__TASK__.
Of the records that follow, copy only the lines from the line containing "Image resolution: width=1372" to the line containing "Toggle the object lock in status bar", both included, exactly as written.

__DATA EXTRACT__.
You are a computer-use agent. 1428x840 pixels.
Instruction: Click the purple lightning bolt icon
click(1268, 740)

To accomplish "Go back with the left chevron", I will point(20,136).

* * *

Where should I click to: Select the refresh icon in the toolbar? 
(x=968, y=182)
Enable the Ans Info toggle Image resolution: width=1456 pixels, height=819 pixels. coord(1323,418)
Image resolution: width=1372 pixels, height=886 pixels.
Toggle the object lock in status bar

__RESULT__.
Image resolution: width=1372 pixels, height=886 pixels.
Toggle the object lock in status bar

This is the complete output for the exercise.